Architecture/Developer Features

  • Hierarchical/Non-Hierarchical Models: - new ActiveKey abstraction for managing multifidelity data sets that may involve aggregation (e.g., sample pairing) and data reduction (e.g., discrepancy evaluation). - new consolidated tabular output format binds together multiple model results associated with the same sample.

  • Data fit surrogates: Ability to replace approximation data in-situ rather than forcing pop + append iterations. Enables asynchronous batch operations for parallel EGO.

  • Bayesian inference architecture: New modular method architecture will facilitate ease of development/maintenance and extension to new methods.

Miscellaneous Enhancements and Bugfixes

Portability

  • 64-bit Windows Binaries: Dakota 6.14 Windows binaries are now built 64-bit (still statically linked) using MSVS 2017 and 64-bit TPLs. Also addressed several issues with compiling with MSVS 2019, including introducing a new DLL version of Trilinos and Dakota surrogates module.

  • Dynamic Mac Binaries: Restored delivery of dynamic libraries for Mac builds, greatly reducing package size.

  • Clang 10 / libc++ / FreeBSD: Fixed Acro/COLIN AppResponse, OPT++ cblas.h, missing sys/wait.h header (thanks Yuri).

General

  • Enh: Rework MPI buffer I/O templates using iterator traits + tag-dispatch to better distinguish random-access and sorted containers and reduce overhead.

  • Enh: Permit use of external Eigen via Eigen_DIR pointer to EigenConfig.cmake (thanks for the report Yuri)

  • Enh: Specify regression test baselines on a per-test basis, easing maintenance.

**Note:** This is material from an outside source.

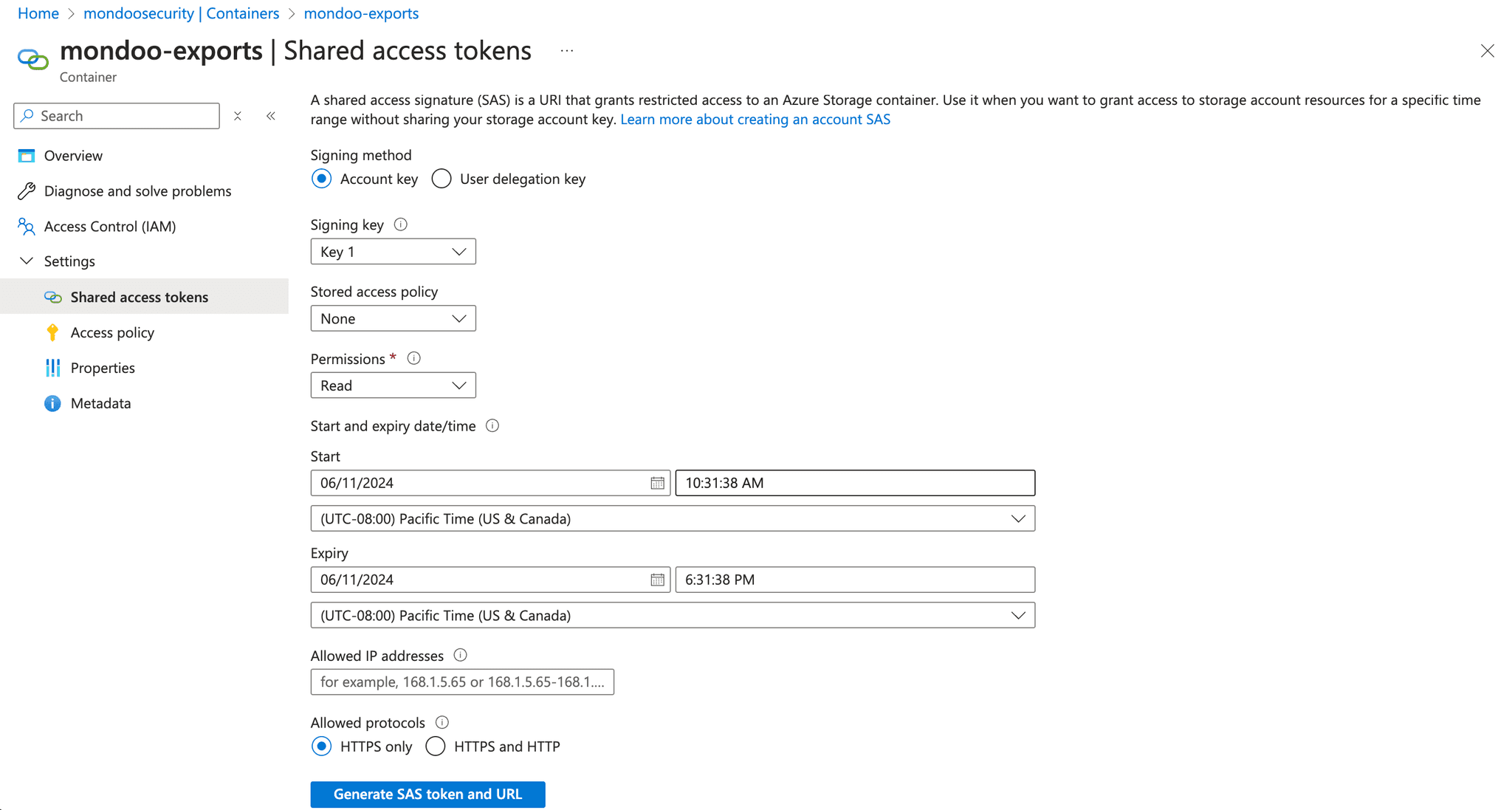This screenshot has height=810, width=1512.
Task: Click the Allowed IP addresses input field
Action: point(462,682)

  • Enh: Support building from Git clone after removal of .git directory to support integration in other codes (thanks Tim Fuller).

  • Enh: Support for parallel (ctest -j N) testing of HDF5 tests.

  • Enh: Docs build with wider range of LaTeX versions (at least 2017, 2019, likely 2020).

  • Bug fix: HDF5 output for hybrid sequential methods repaired.

  • Bug fix: Trilinos: Skip install permissions modifications, including to fix: make package wihtout previous make install, make package, make DESTDIR (thanks to Mike Coyne for the report)

Compatibility

  • Enh (backward incompatible): Calibration experiment configurations now read string variables by string value, not index.

  • No mandatory changes to required compilers or third-party libraries. Dakota has been smoke tested on newer gcc-9.x and Clang 10 compilers, but not fully tested.

Other Notes and Known Issues

  • Top-level Python interface has known limitations with re-running study objects or multiply allocating them.